╭─ Dataset content
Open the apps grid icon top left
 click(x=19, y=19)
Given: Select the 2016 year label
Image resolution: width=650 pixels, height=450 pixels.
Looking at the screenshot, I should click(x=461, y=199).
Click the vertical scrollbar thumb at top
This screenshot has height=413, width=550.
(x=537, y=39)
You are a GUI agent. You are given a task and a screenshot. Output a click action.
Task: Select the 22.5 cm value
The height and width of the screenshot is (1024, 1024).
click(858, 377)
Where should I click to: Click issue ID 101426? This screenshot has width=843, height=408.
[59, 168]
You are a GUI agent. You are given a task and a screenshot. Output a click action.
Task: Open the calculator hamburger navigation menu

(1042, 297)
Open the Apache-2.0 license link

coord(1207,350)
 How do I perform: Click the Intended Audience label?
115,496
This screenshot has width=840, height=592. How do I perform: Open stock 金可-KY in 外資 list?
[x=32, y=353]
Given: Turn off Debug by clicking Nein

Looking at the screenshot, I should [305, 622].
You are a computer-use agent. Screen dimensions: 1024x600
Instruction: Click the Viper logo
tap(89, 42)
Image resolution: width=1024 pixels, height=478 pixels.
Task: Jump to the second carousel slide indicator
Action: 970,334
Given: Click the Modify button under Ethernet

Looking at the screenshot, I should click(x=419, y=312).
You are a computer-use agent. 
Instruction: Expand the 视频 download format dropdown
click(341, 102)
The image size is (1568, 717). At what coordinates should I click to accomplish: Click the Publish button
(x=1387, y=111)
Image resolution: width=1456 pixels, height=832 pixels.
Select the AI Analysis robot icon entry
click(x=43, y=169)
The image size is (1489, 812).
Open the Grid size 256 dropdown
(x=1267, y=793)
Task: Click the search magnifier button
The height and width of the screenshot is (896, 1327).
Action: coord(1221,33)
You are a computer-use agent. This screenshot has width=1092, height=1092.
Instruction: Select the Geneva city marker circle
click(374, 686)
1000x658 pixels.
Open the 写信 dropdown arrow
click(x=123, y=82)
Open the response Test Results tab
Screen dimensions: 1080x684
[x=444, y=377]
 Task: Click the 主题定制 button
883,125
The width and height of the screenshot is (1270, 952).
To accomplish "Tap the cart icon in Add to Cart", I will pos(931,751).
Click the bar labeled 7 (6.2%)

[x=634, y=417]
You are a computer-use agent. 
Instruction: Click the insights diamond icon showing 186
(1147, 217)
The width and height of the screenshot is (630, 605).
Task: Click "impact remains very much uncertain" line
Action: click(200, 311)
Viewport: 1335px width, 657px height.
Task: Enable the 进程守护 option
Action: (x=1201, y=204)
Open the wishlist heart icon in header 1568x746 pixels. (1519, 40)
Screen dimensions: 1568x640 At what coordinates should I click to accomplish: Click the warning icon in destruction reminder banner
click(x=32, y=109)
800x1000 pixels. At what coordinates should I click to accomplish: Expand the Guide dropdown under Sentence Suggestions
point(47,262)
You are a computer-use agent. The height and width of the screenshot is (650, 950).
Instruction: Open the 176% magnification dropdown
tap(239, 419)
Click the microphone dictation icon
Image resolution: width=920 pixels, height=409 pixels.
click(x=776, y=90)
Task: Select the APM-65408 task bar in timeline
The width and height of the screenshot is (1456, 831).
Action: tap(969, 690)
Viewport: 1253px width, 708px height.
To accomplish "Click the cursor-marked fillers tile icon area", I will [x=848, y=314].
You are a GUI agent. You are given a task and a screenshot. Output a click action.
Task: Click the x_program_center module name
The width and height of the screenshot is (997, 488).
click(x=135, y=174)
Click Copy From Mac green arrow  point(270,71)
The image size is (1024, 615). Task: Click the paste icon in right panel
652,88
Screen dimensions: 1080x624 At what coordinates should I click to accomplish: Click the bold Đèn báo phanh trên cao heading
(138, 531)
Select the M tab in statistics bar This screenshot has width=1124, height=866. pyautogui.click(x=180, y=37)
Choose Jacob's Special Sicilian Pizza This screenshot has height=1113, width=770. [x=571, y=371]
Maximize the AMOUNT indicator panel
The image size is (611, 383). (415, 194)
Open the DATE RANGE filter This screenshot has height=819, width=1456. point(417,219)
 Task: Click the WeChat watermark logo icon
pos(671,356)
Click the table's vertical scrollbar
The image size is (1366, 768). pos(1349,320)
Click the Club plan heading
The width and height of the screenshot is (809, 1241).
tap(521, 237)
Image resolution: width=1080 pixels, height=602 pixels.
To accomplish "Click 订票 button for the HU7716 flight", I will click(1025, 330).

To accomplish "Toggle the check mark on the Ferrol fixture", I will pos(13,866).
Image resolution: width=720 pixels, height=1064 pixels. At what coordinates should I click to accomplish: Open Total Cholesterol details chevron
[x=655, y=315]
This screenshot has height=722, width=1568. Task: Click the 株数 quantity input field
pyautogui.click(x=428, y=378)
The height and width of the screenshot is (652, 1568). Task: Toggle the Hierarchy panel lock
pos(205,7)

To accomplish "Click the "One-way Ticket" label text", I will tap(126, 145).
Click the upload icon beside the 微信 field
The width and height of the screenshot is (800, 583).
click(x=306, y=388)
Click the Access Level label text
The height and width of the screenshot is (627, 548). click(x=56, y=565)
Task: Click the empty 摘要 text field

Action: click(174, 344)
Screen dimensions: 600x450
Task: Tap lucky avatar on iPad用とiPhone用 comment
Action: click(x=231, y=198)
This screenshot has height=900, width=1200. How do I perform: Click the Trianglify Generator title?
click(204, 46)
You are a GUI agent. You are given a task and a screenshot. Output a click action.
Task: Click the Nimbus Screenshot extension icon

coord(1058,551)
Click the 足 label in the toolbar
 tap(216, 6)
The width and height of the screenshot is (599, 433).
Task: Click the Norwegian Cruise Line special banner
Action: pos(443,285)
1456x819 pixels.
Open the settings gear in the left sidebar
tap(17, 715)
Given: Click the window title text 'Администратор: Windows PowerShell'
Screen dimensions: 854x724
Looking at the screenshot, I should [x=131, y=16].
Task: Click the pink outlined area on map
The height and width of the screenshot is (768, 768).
╰─
How many lines in the rows above contain the word "Select"? Case counts, so answer with the number only.

6